* START EXCERPT TO READ *

Pressure is determined by the flow of a mass from a high pressure region to a low pressure region. Pressure measurements are made on the fluid states--liquids and gases. Air exerts a pressure which we are so accustomed to that we ignore it, however the pressure of water on a swimmer is more noticeable. You may be aware of pressure measurements in relations to the weather, your car, or bicycle tires.

What is pressure?

Pressure is a force exerted by the substance per unit area on another substance. The pressure of a gas is the force that the gas exerts on the walls of its container. When you blow air into a balloon, the balloon expands because the pressure of air molecules is greater on the inside of the balloon than the outside. Pressure is a property which determines the direction in which mass flows. If the balloon is released, the air moves from a region of high pressure to a region of low pressure and the balloon deflates.

Atmospheric pressure varies with height just as water pressure varies with depth. As a swimmer dives deeper, the water pressure increases. As a mountain climber ascends to higher altitudes, the atmospheric pressure decreases. His body is compressed by a smaller amount of air above him. The atmospheric pressure at 20,000 feet is only one-half of that at sea level because about half of the entire atmosphere is below this elevation.

* END EXCERPT TO READ *

> [WORK TO DO]
Using the text on pressure, decide whether each statement agrees with it. Answer yes or no for each, and quote the words from the text that decide it.
1. Atmospheric pressure rises as a mountain climber goes higher.
2. A released balloon deflates because air moves from a region of high pressure to a region of low pressure.
3. At 20,000 feet, atmospheric pressure is half of what it is at sea level.

* START STORED DATA *

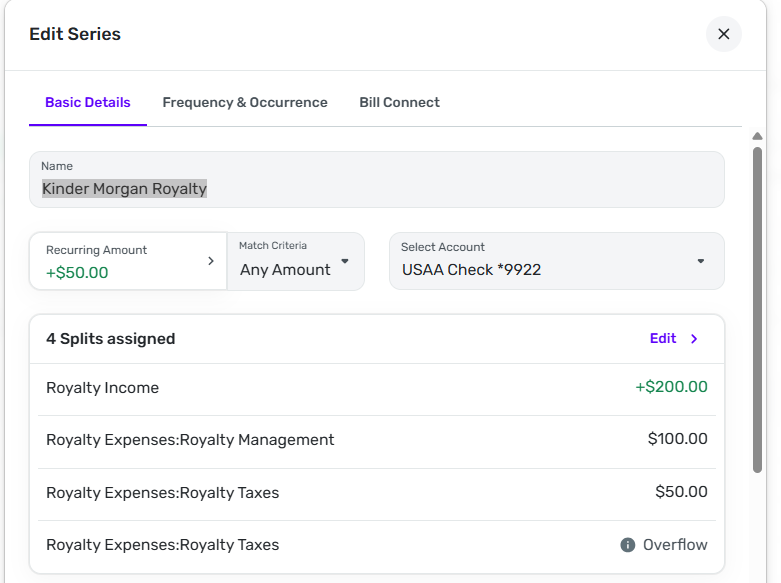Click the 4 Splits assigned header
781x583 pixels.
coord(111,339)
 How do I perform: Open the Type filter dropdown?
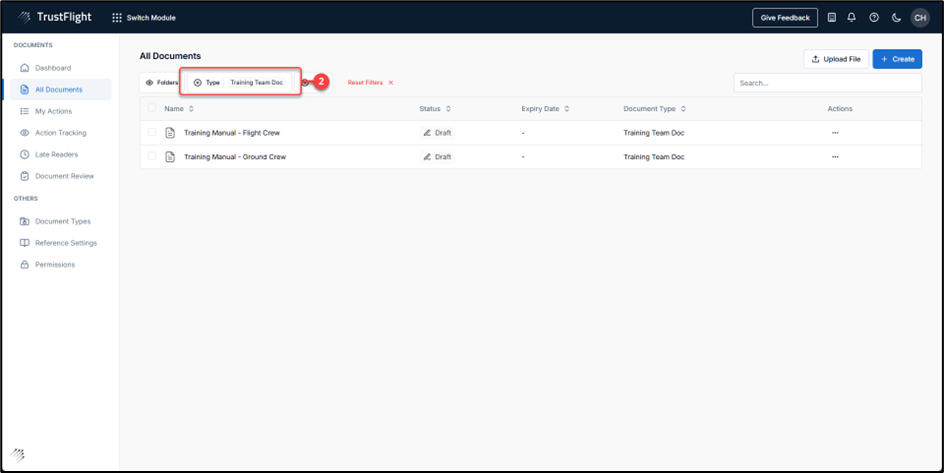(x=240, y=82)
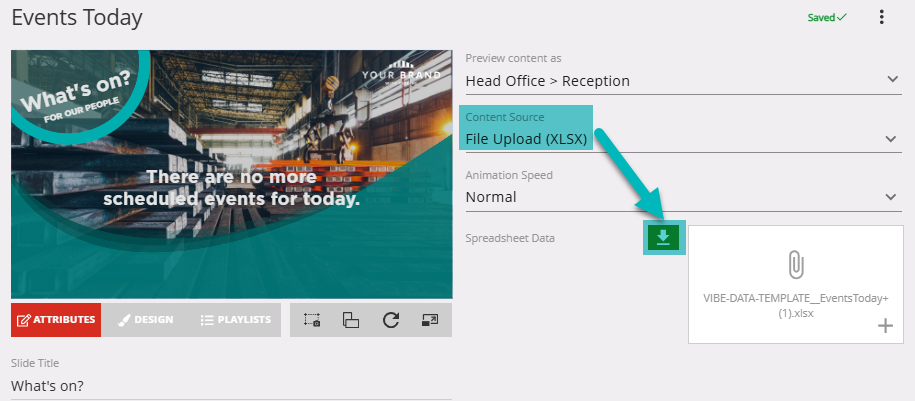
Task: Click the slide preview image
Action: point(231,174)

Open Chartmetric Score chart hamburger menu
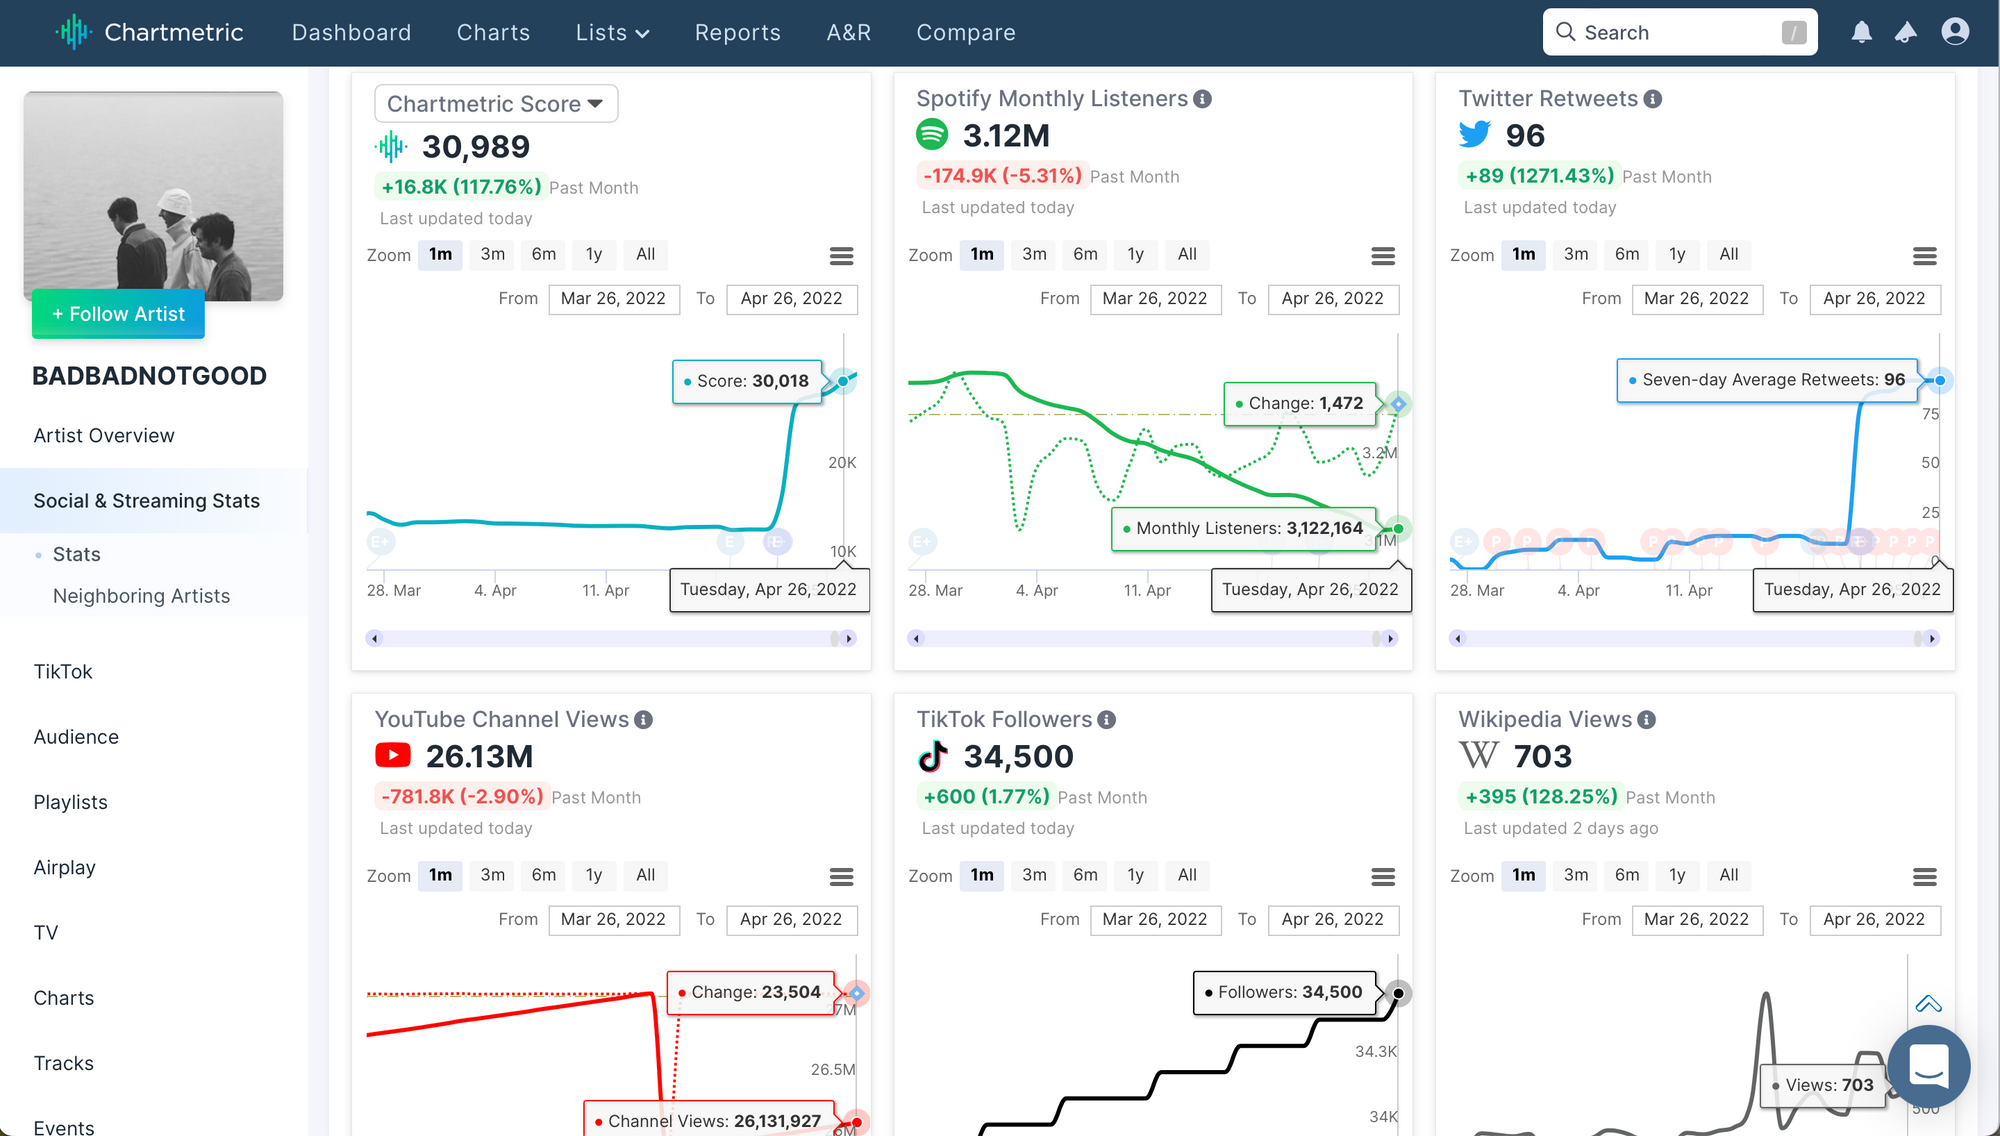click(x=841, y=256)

* END STORED DATA *
* START STORED DATA *

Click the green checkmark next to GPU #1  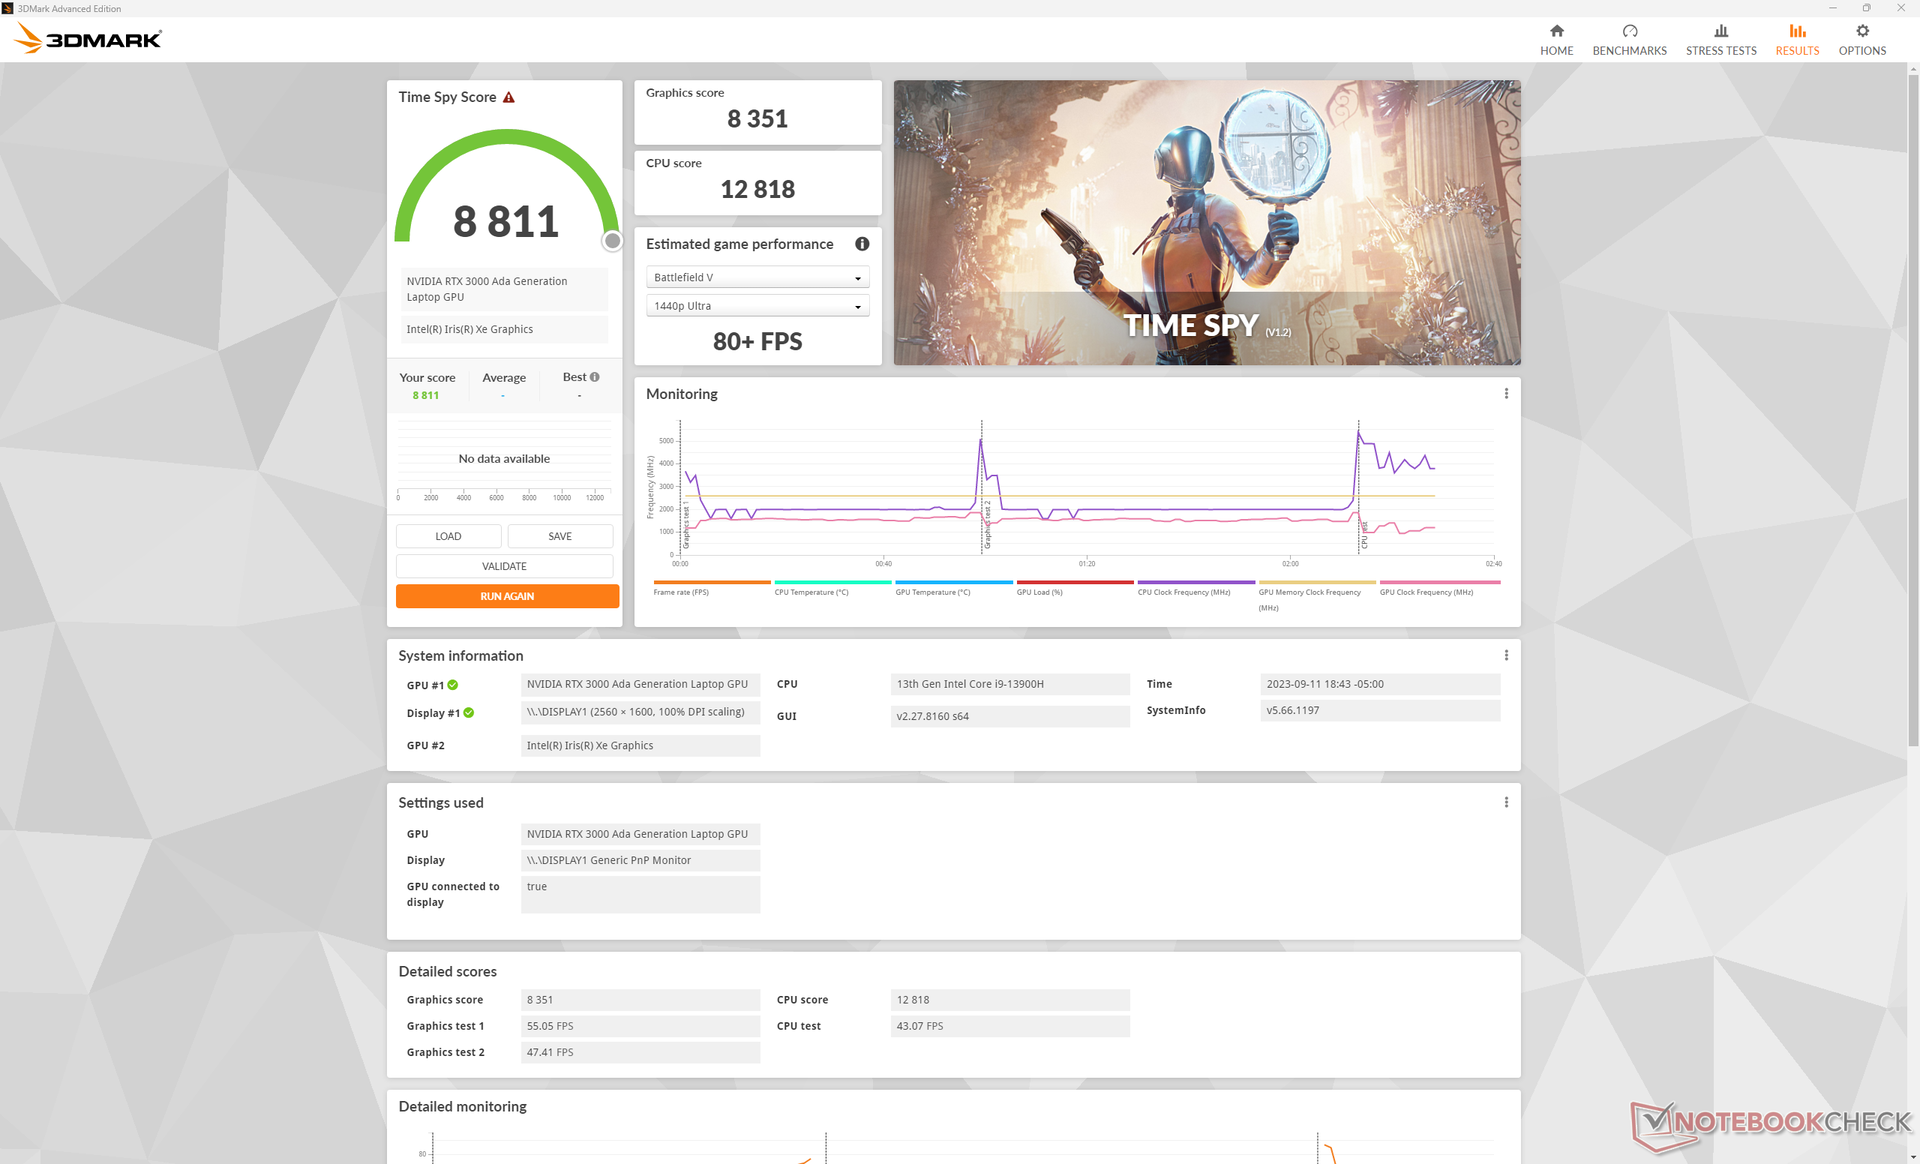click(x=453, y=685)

* END STORED DATA *

> [RESPONSE]
1. No: "As a mountain climber ascends to higher altitudes, the atmospheric pressure decreases."
2. Yes: "If the balloon is released, the air moves from a region of high pressure to a region of low pressure and the balloon deflates."
3. Yes: "The atmospheric pressure at 20,000 feet is only one-half of that at sea level"